▶ [What you should do]:
From the first line down to the line containing "Given: Click the Uslovi korišćenja label text", print the records below exactly, leaving every picture out.

** Opening Dataset extract block **

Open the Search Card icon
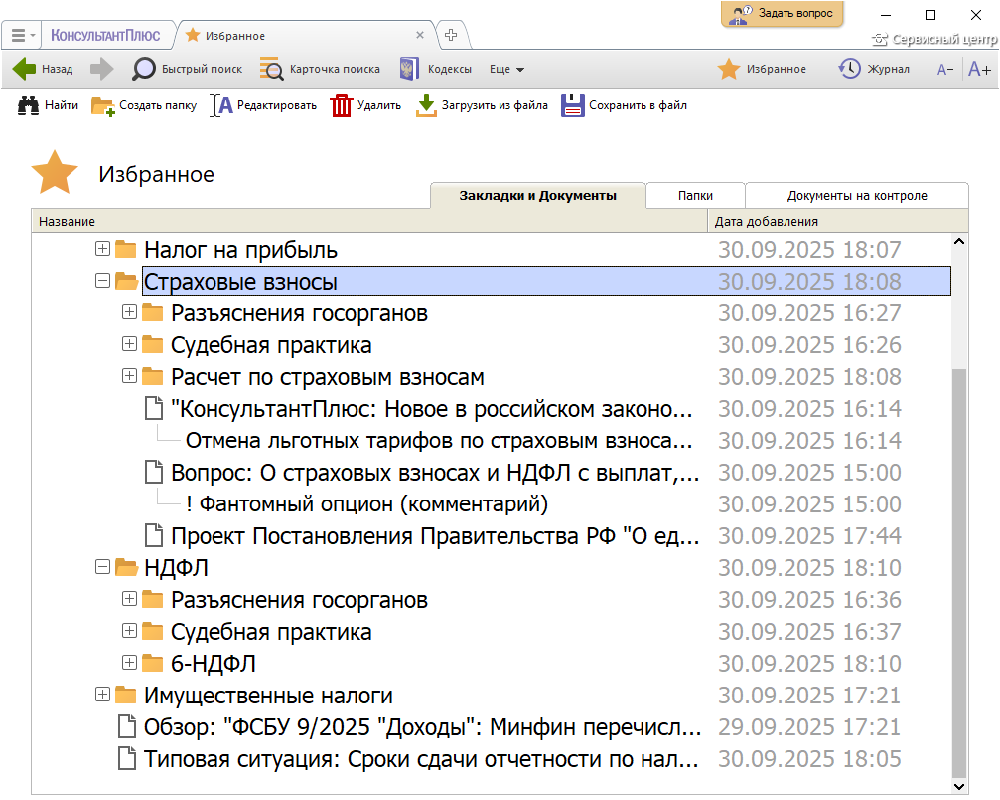Image resolution: width=1000 pixels, height=800 pixels. tap(271, 69)
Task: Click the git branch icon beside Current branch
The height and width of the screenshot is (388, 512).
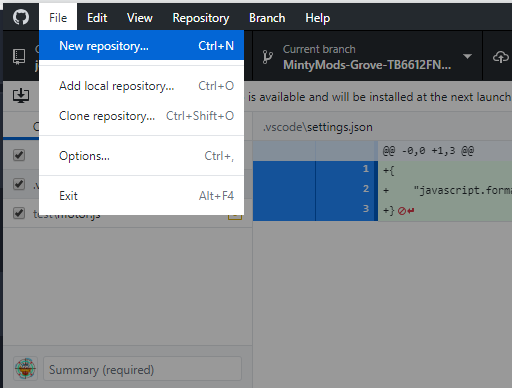Action: (x=267, y=57)
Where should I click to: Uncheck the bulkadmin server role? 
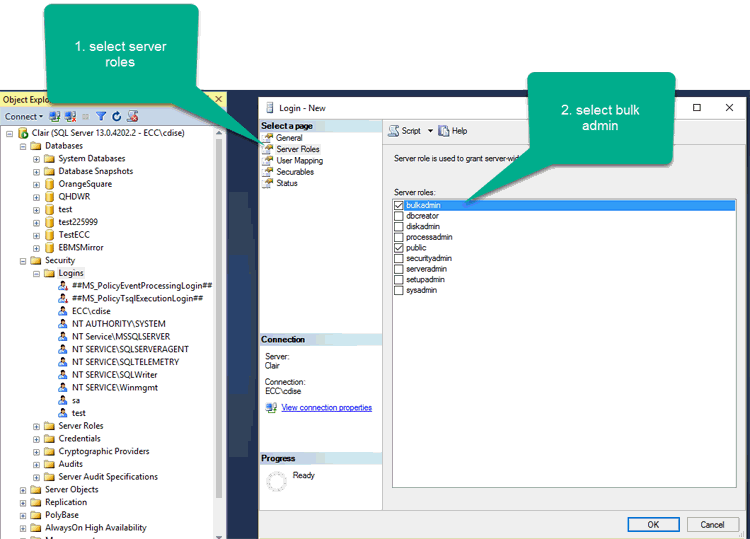click(399, 205)
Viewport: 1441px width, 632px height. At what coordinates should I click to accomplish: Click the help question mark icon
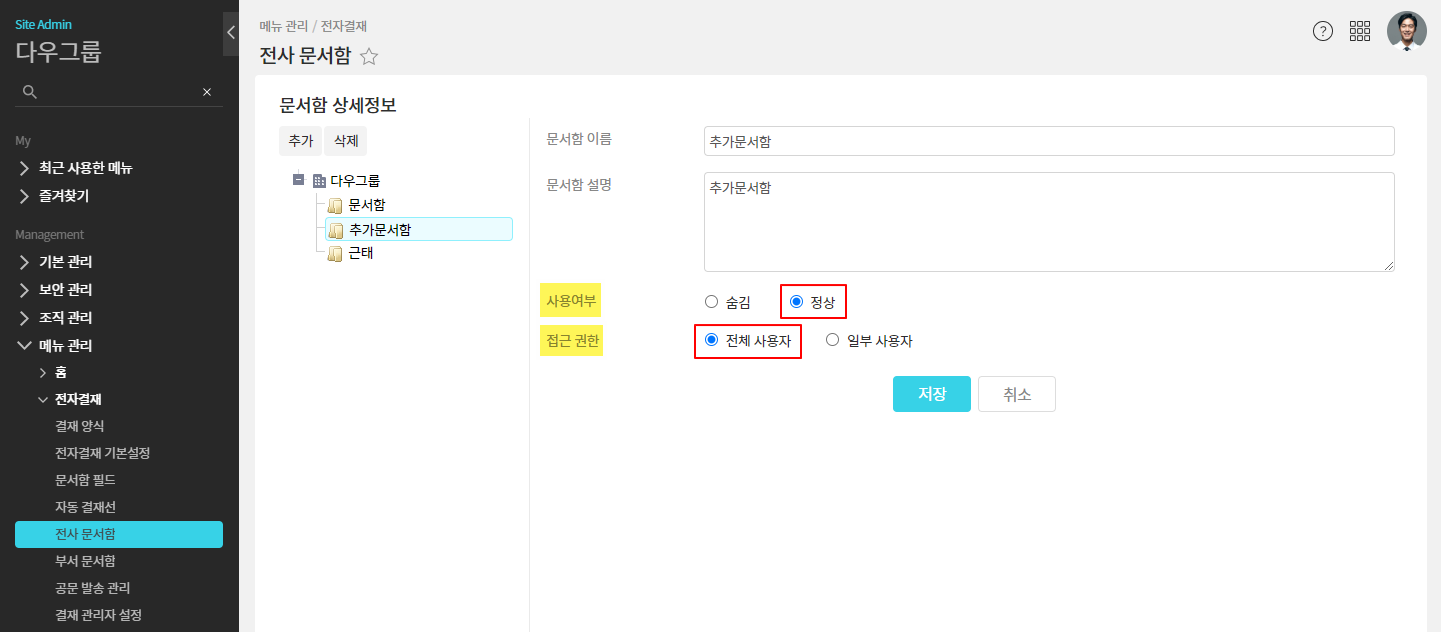pyautogui.click(x=1323, y=31)
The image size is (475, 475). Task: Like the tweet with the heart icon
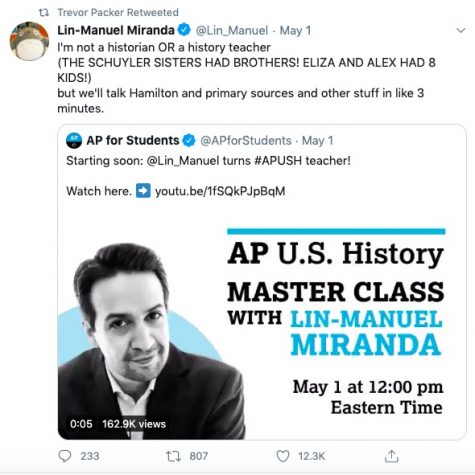coord(283,456)
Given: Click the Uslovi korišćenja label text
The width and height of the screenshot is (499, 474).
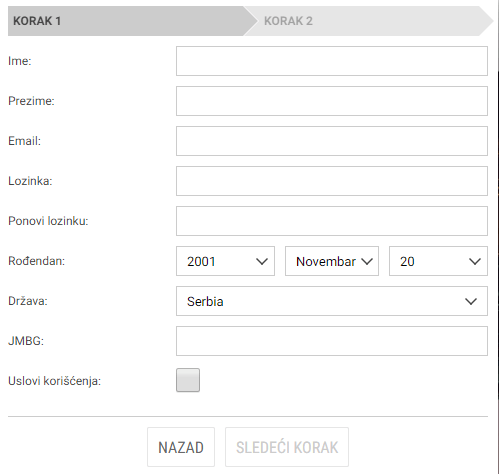Looking at the screenshot, I should pyautogui.click(x=54, y=381).
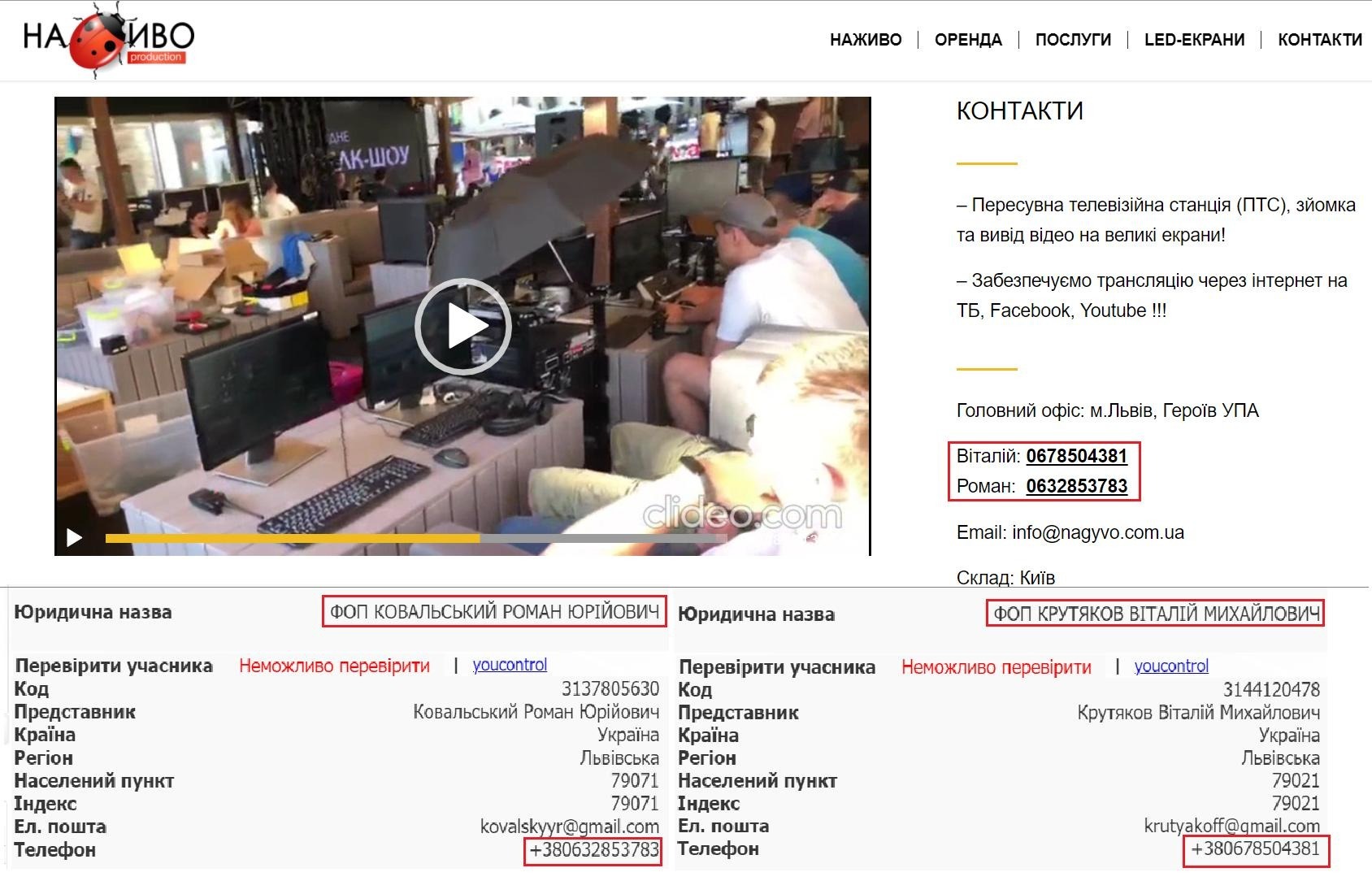This screenshot has width=1372, height=881.
Task: Open youcontrol link for Крутяков
Action: click(x=1171, y=666)
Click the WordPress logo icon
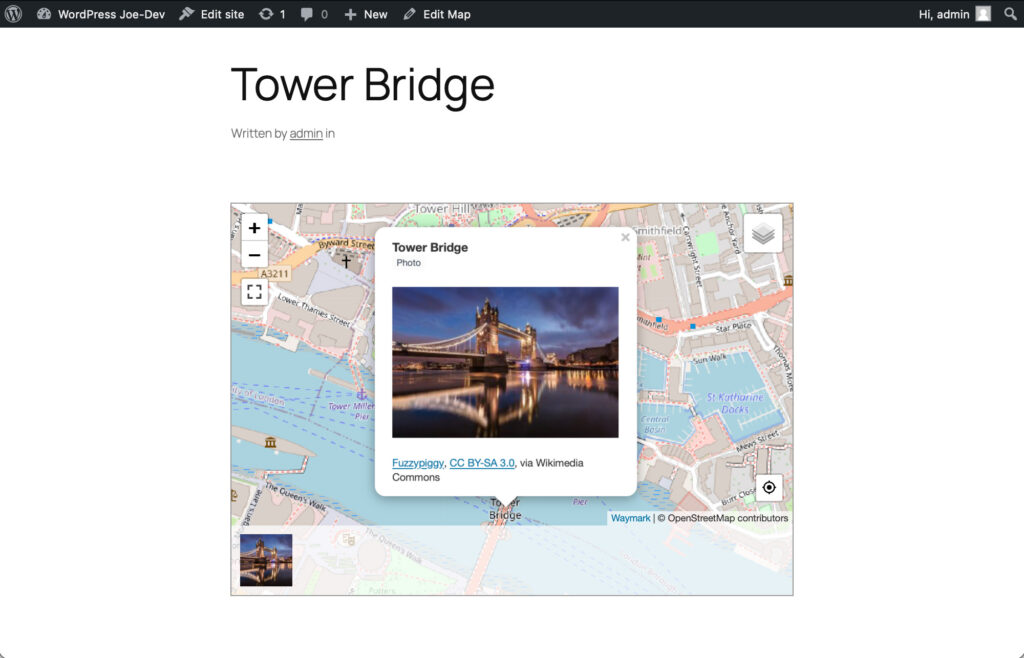Screen dimensions: 1024x658 click(13, 14)
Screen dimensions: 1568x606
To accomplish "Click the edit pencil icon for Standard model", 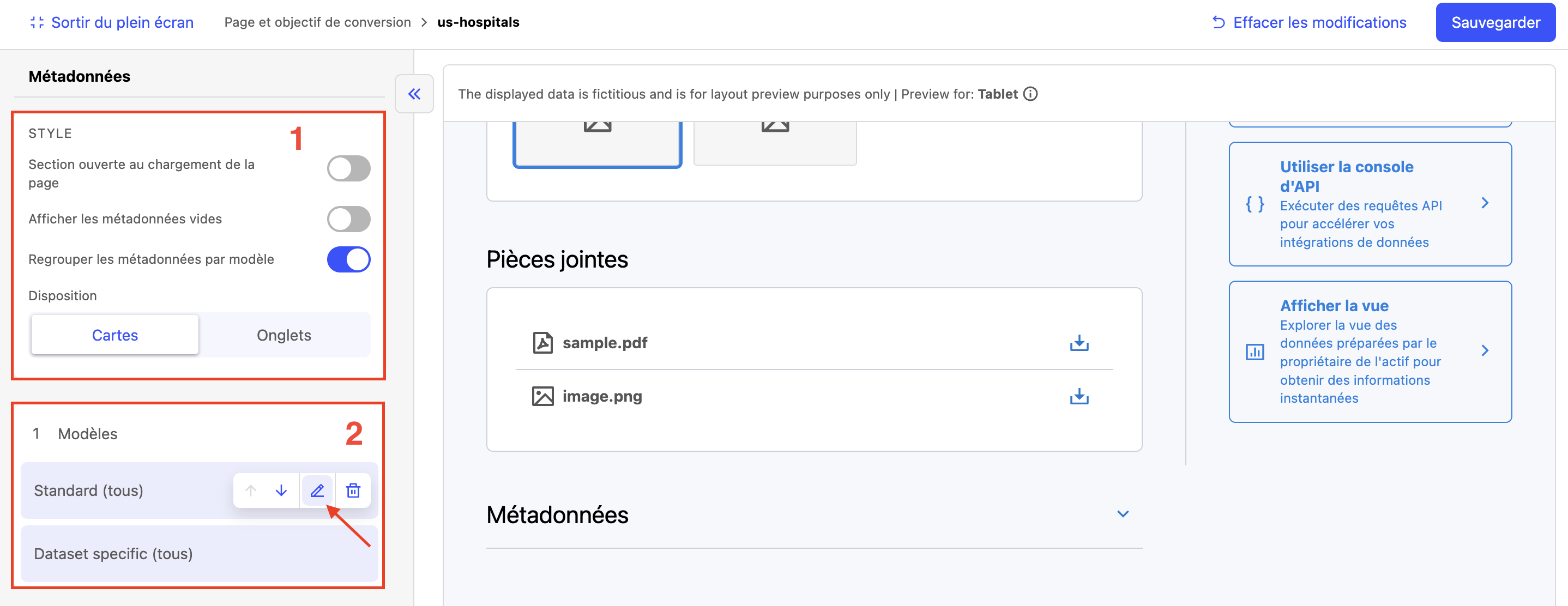I will (x=317, y=490).
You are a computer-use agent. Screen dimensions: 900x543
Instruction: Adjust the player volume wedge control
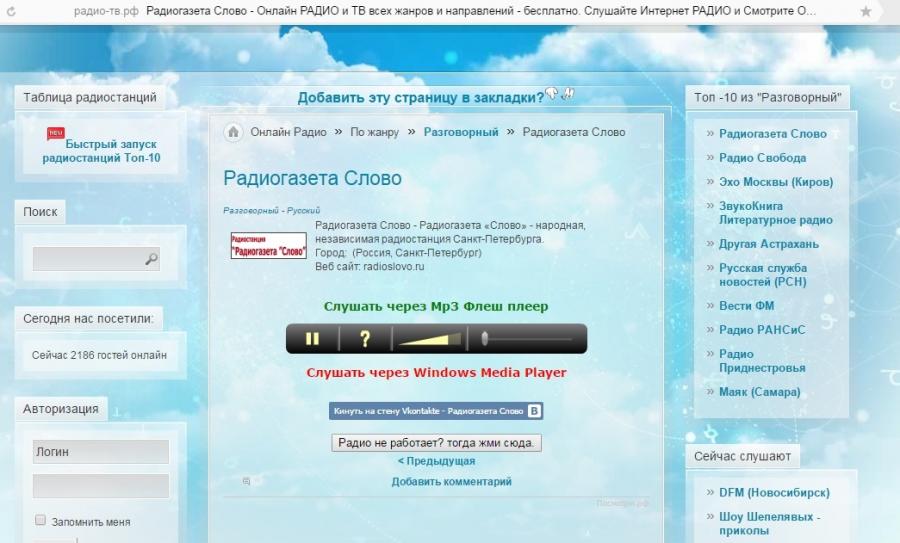(428, 339)
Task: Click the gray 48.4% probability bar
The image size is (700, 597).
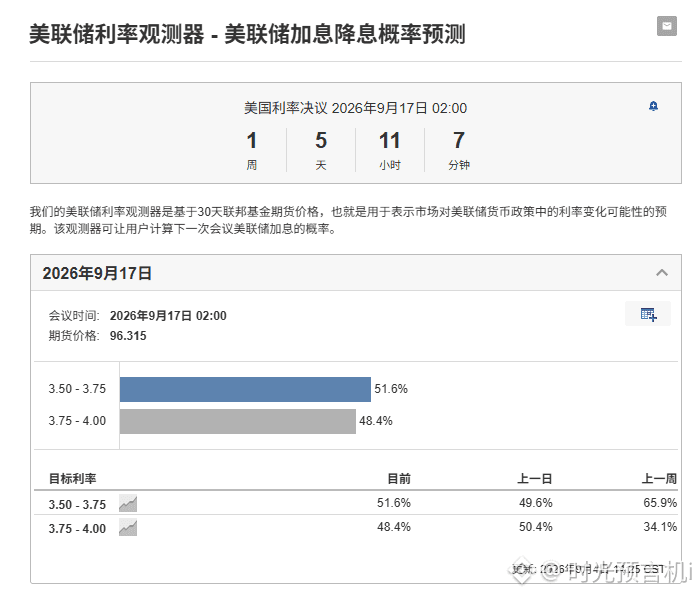Action: (238, 421)
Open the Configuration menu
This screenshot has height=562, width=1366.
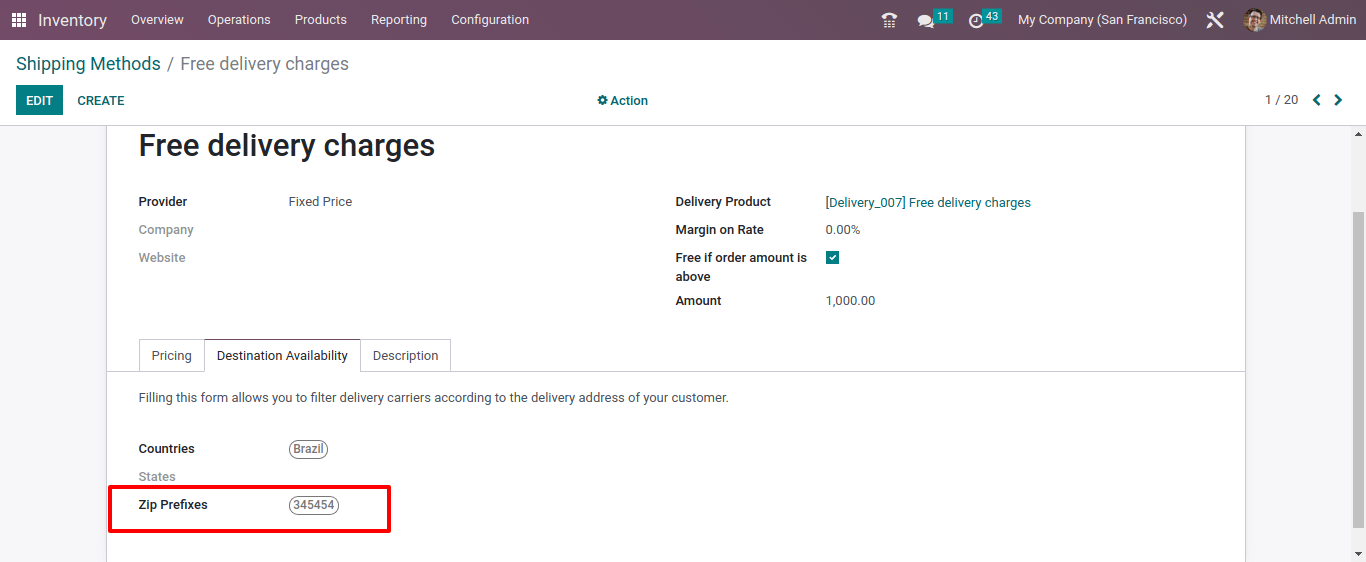(490, 20)
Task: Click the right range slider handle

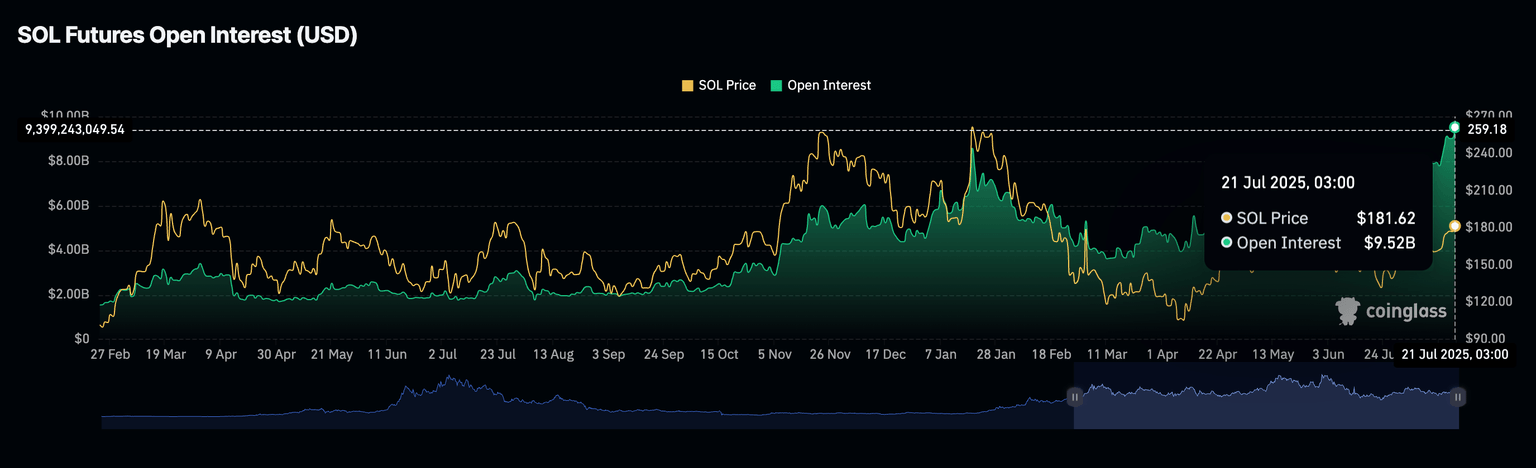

** Closing Dataset extract block **

▶ [Your solution]:
Open the Search Card icon
Image resolution: width=1000 pixels, height=800 pixels. tap(271, 69)
Task: Click the git branch icon beside Current branch
The height and width of the screenshot is (388, 512).
Action: (x=267, y=57)
Where should I click to: Uncheck the bulkadmin server role? 
click(399, 205)
Viewport: 1441px width, 632px height. At what coordinates should I click to accomplish: Click the help question mark icon
pyautogui.click(x=1323, y=31)
The image size is (475, 475). Task: Like the tweet with the heart icon
coord(283,456)
Given: Click the Uslovi korišćenja label text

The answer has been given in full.